**Exercise:** Each line from the one containing "Open the Share menu button" to the end of the data must be copied exactly, the first and last included; no other lines and no pictures belong in the copy.

**Dataset:**

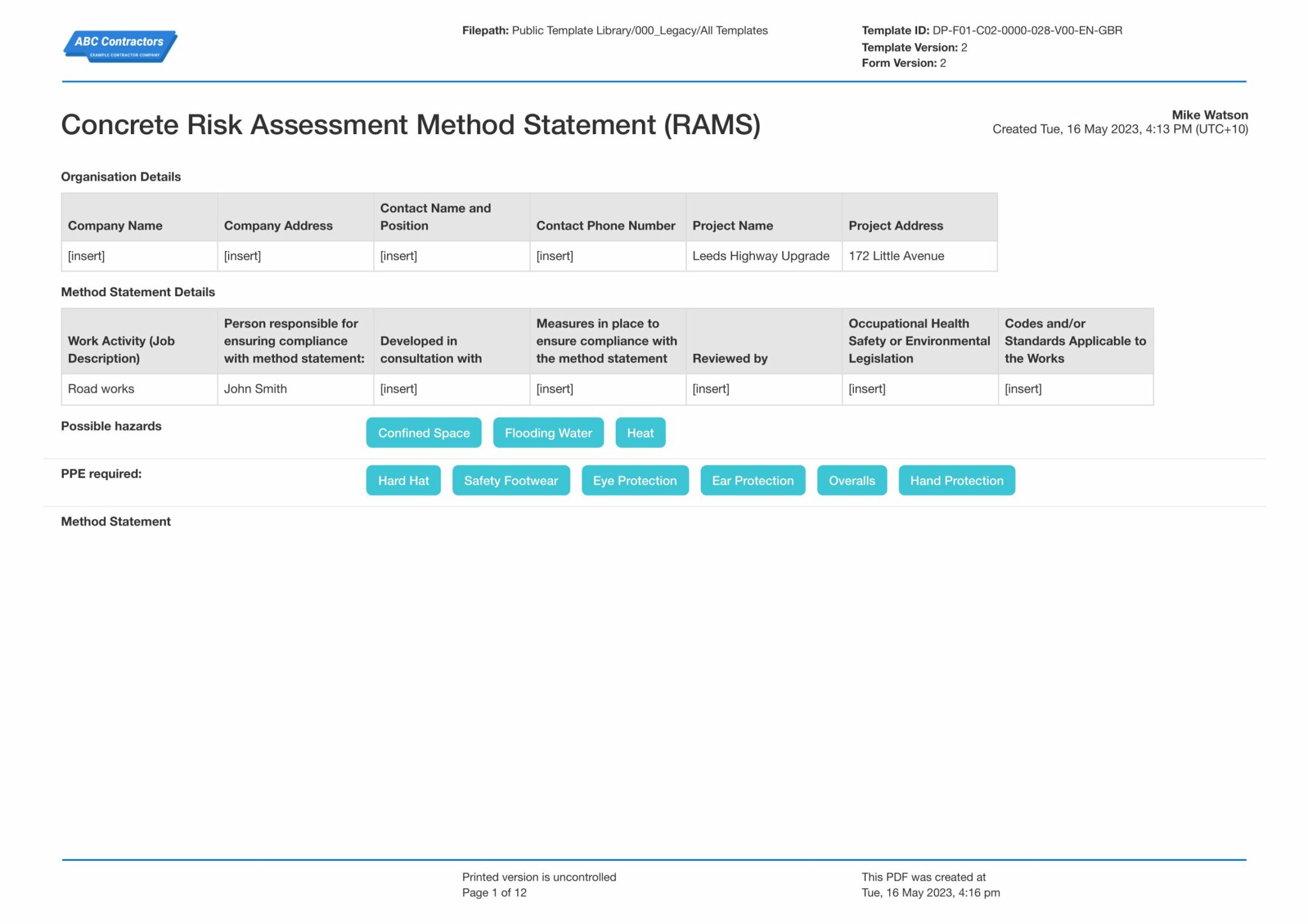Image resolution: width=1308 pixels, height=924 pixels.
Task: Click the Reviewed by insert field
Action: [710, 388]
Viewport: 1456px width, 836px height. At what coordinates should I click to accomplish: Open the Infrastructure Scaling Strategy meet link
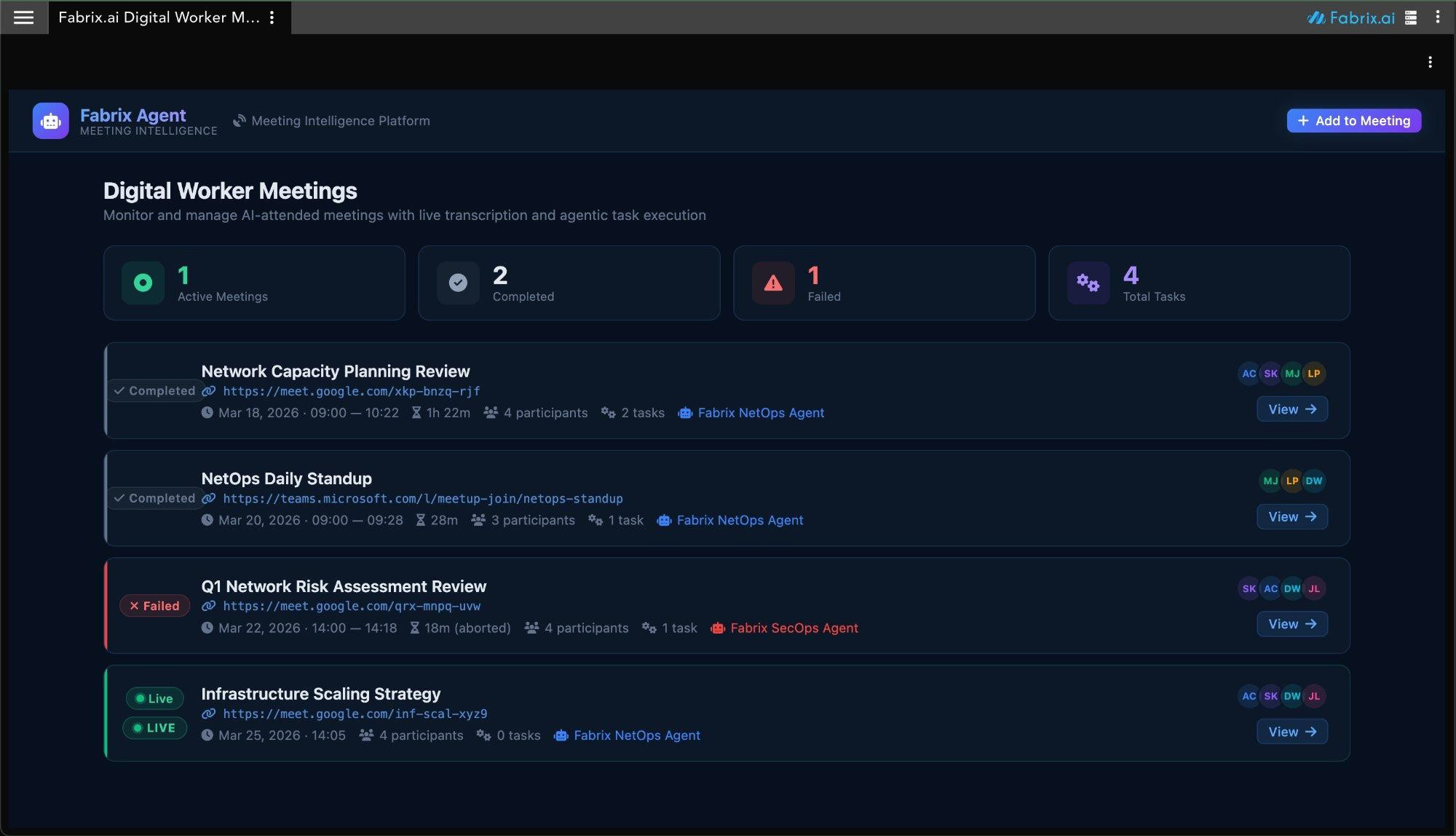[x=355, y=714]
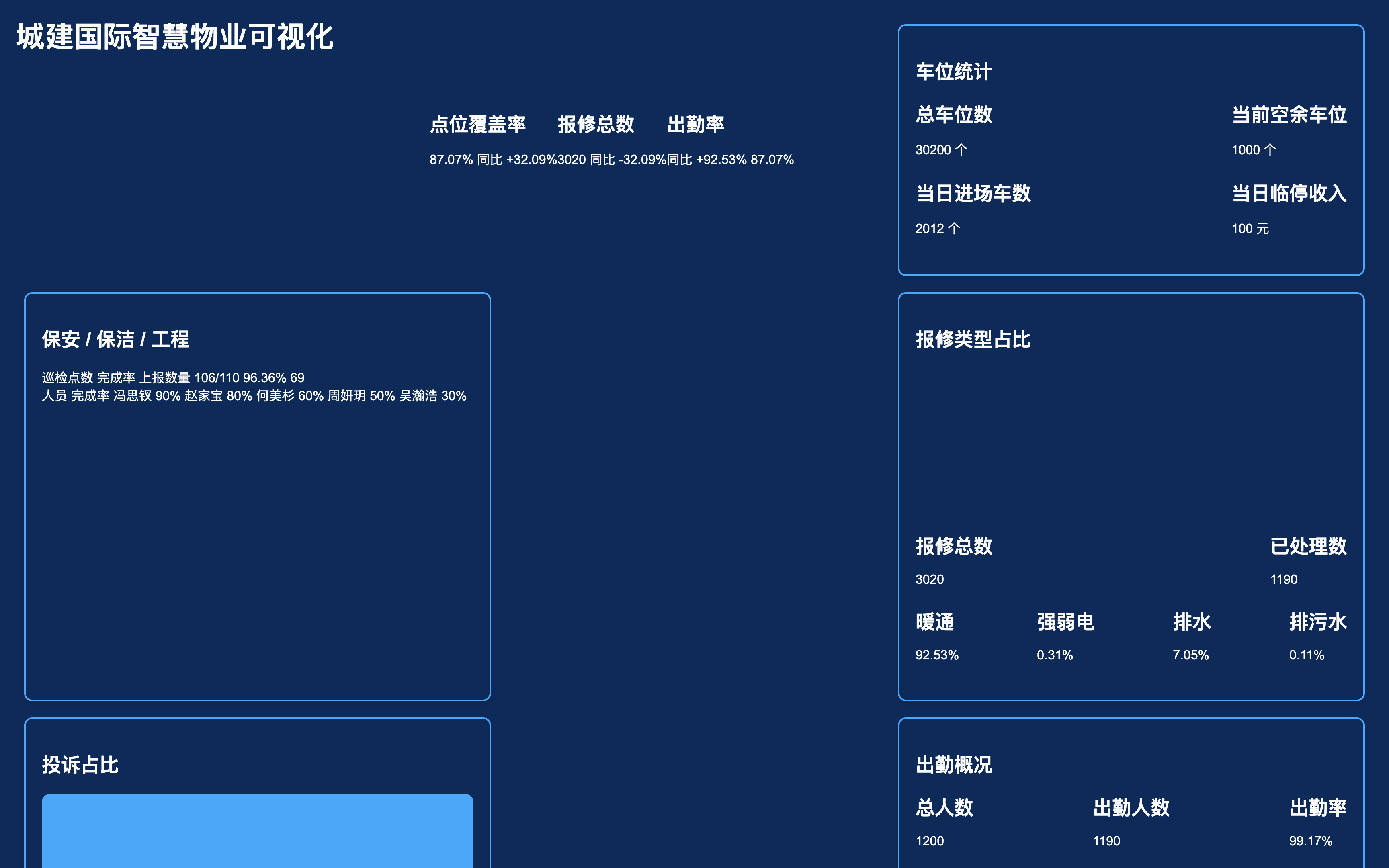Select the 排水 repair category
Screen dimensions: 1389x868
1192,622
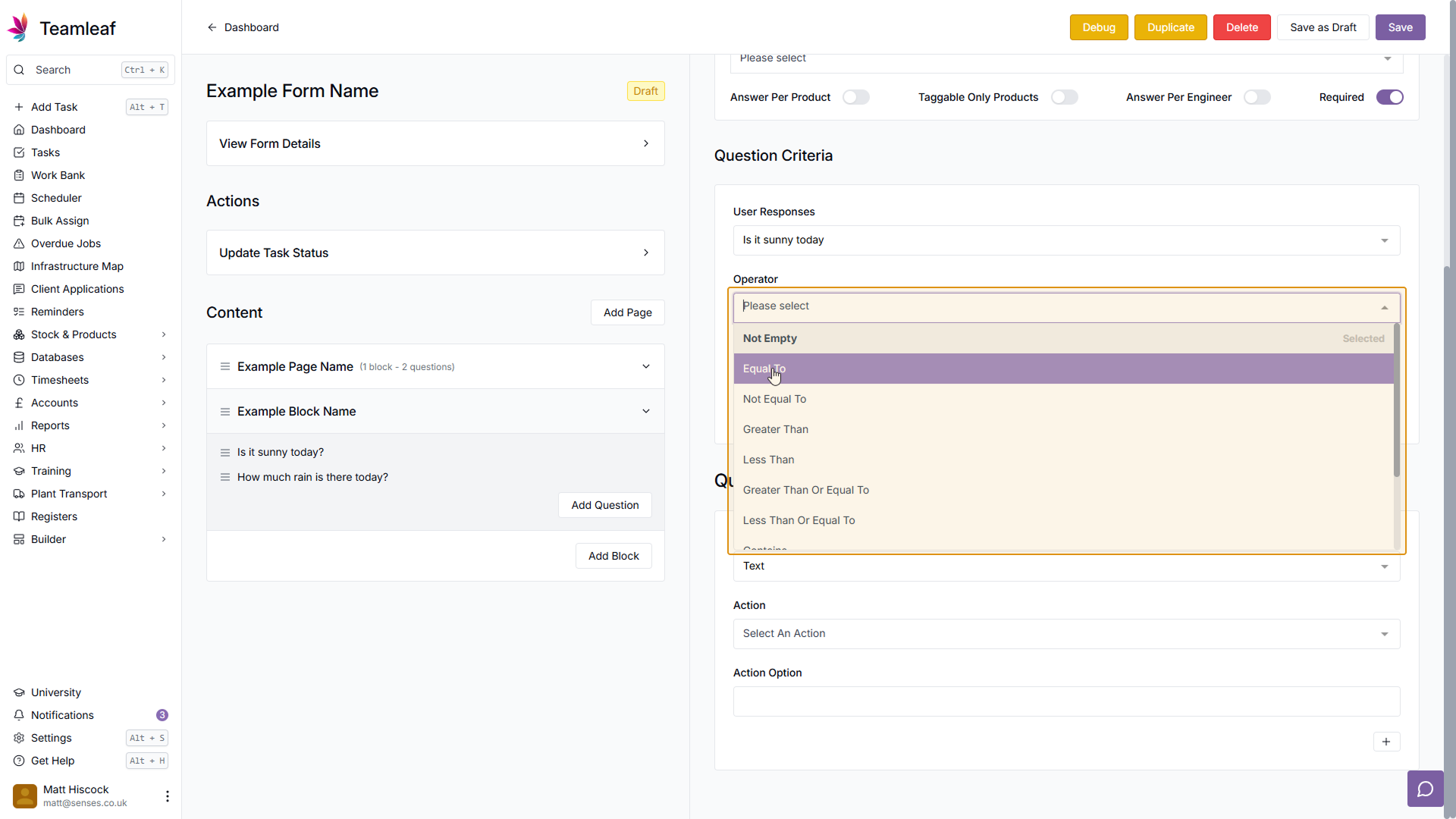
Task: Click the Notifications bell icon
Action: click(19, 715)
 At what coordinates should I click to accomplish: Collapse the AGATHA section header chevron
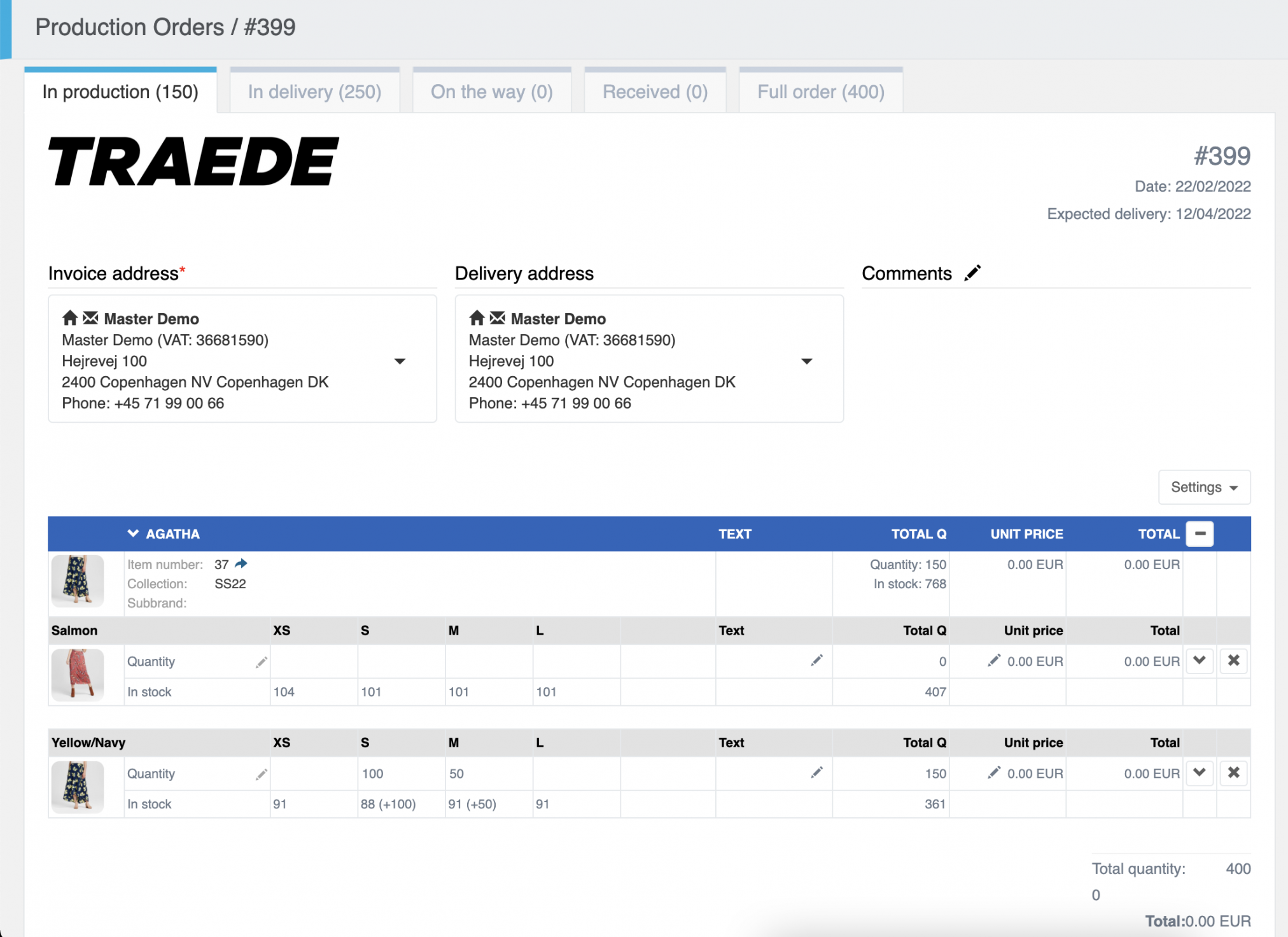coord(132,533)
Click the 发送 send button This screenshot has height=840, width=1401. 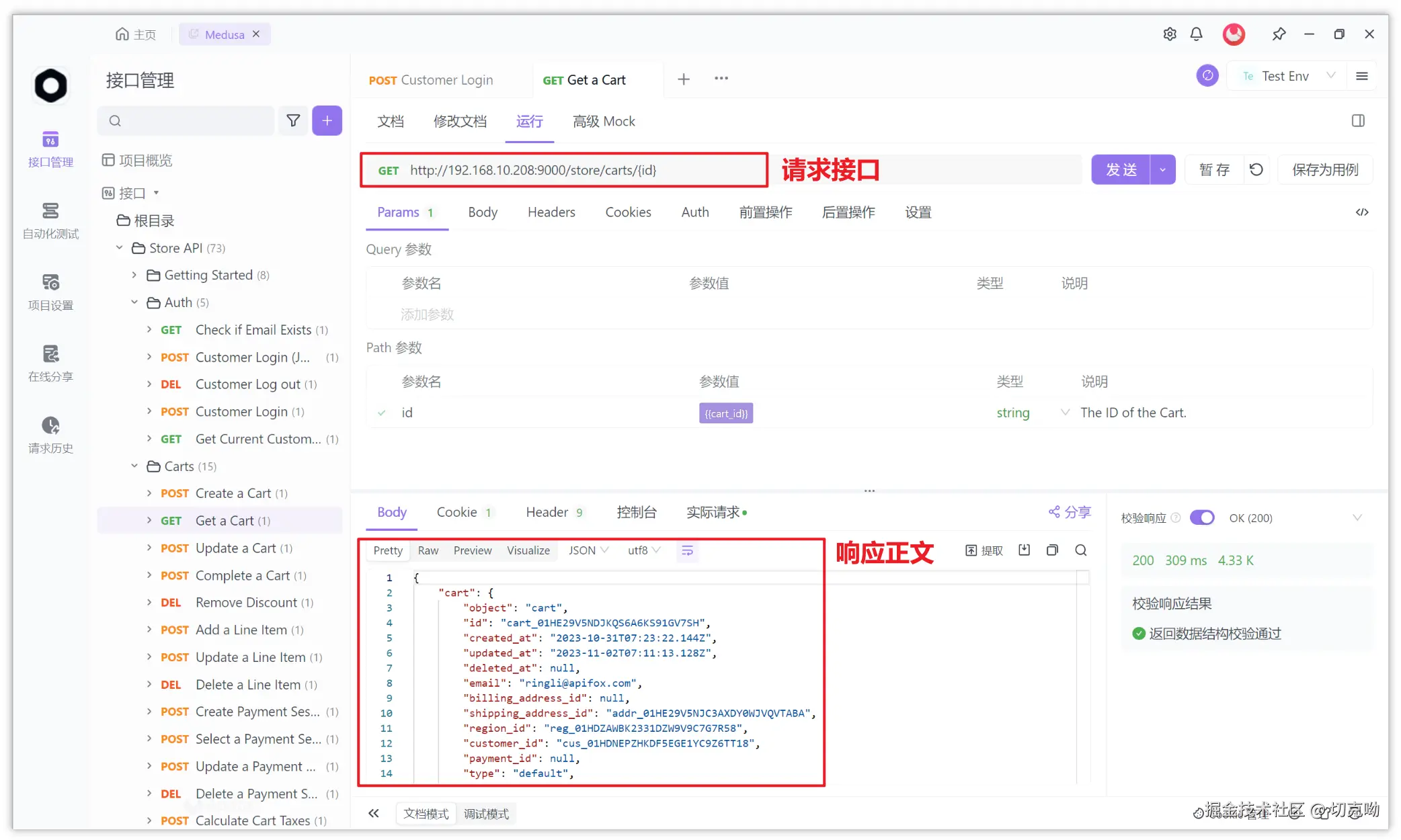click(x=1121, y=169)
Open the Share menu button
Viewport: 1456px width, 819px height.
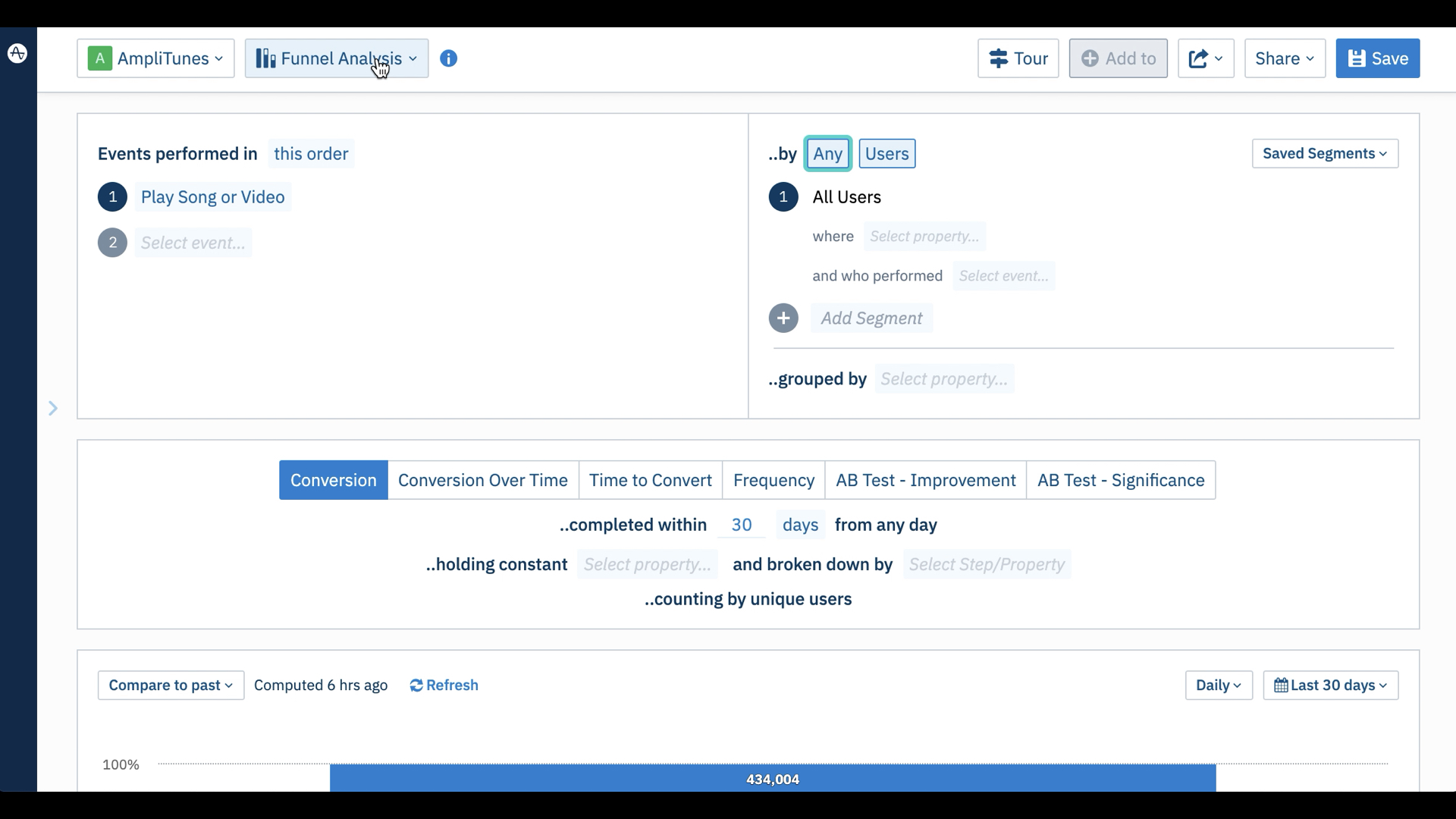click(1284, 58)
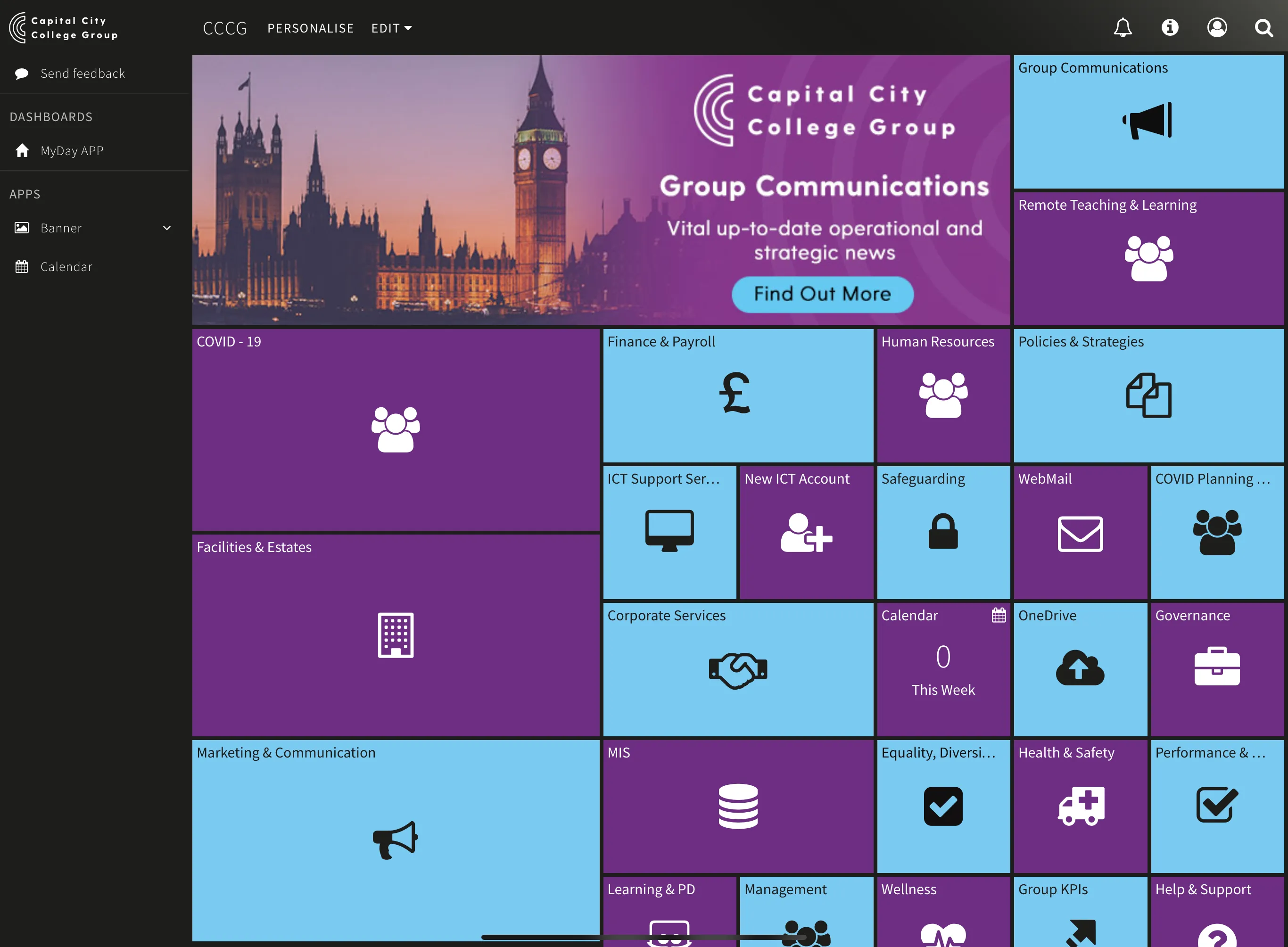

**Response:**
Open the Share menu button
Viewport: 1456px width, 819px height.
click(1284, 58)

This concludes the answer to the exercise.